For all the teachers out there crumpling under the weekend marking-load, Søren R. Fauth feels (the futility of) your pain.


Who is Fauth? If Fauth didn’t exist, Michel Houellebecq would have to invent him. A Scandinavian Germanist with the bitter vim of some of Houellebecq’s best loser characters, but driven by the pettiness of the will as much as any of us, Fauth observes and articulates its emergence with what might be a defence of what Sianne Ngai terms ‘ugly feelings’.


In reality, Fauth is a poet and tenured philosopher specialising in that arch-grandee of philosophical pessimism, Schopenhauer, and is the Danish translator of Thomas Bernhard. He has four collections of poetry, the most recent being ‘Moloch’, an autofictional outpouring of powerful feelings, which takes its origin in a marriage betrayal recollected in the smooth tranquility of rage.

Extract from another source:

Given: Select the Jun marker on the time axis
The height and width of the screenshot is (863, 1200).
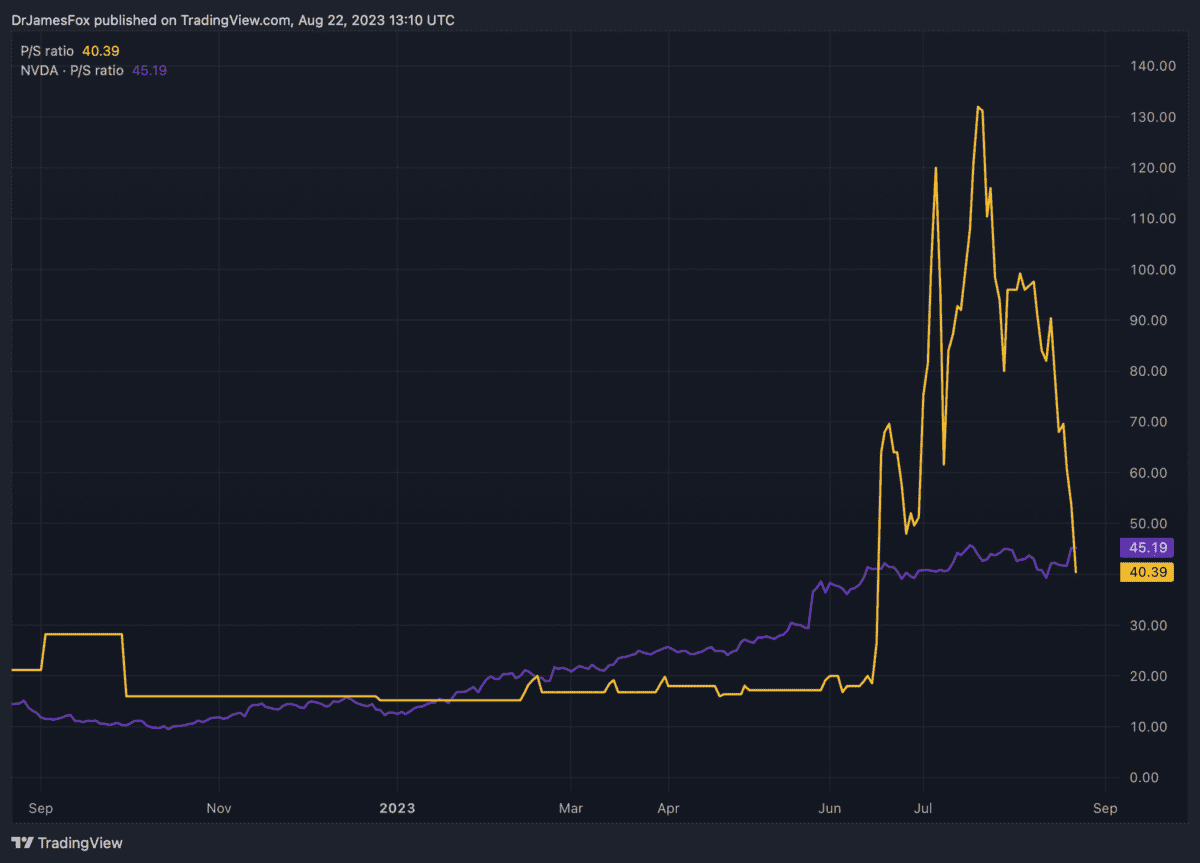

The passage below comes from ‘Digt om døden’ (Poem on the death), which charts the decline of his ailing father’s last years as an opportunity to reflect on all the deaths that make up a life: highly readable, rough translation below.


...


Reading exam papers

Reading Sloterdijk's* monstrous book “You must change your life”**

bored to death over the exam papers

panic at the thought of all that

I will not accomplish

before I die because I have to read the exam papers

because I have to go shopping

because I have to teach

because I have to go to meetings

because I have to talk to other people

the panic is

that I read the exam papers so unfocused

that I am losing several precious hours

before I die

it is intolerable

I should change this practice

change my life on a number of points

change it radically

have done with seeing others

have done with going to meetings

have done with teaching

have done with eating

have done with sleeping waking

practicing ascetic striving

always ascetic

striving

that is my life

completely on board with Sloterdijk's points

should have all the prerequisites to prepare me for death

I have passed all other tests by practicing

just don’t know how

suicide is hardly an option

have use for near-death experiences

decide to postpone for the time being the definitive death


I promise to practice every day

that my father is going to die.


* Peter Sloterdijk : perhaps the most successful living conservative continental philosopher reacting against a post-Frankfurt school worldview


**’You must change your life’ is the essence of Rilke’s advice to a young poet, and the title of one of Sloterdijk’s more recent works. Søren L Fauth’s ‘Digt om døden’ retains the German title; google translate has it as ‘You must end your life’, surely a more bold advice for would-be poets.



Læser eksamensopgaver

læser Sloterdijks monstrøse bog >Du musst dein Leben änden<

keder mig til døde over eksamensopgaverne

går i panik ved tanken om alt det

jeg ikke når

inden jeg skal dø

fordi jeg skal læse eksamensopgaver

fordi jeg skal købe ind

fordi jeg skal undervise

fordi jeg skal gå til møder

fordi jeg skal taler med andre mennesker

panikken gør

at jeg læser eksamensopgaverne så ukoncentreret

at jeg mister flere dyrebare timer

inden jeg skal dø

det er uholdbart

jeg burde ændre denne praksis

ændre mit liv på en række punkter

ændre det radikalt

holde op med at se andre

holde op med at gå til møder

hold op med at undervise

holde op med at spise

holde op med at sove vågne


øvende asket stræbende

altid asket

stræbende

det er mit liv

er helt med på Sloterdijks pointer

burde have alle forudsætninger for at øve mig i døden

jeg har bestået alle andre prøver ved at øve mig

ved blot ikke hvordan

selvmord er næppe en mulighed

har brug for nærdødsoplevelser

beslutter mig for indtil videre at udsætte den definitive død


jeg løver at øve mig hver dag på

at min far skal dø.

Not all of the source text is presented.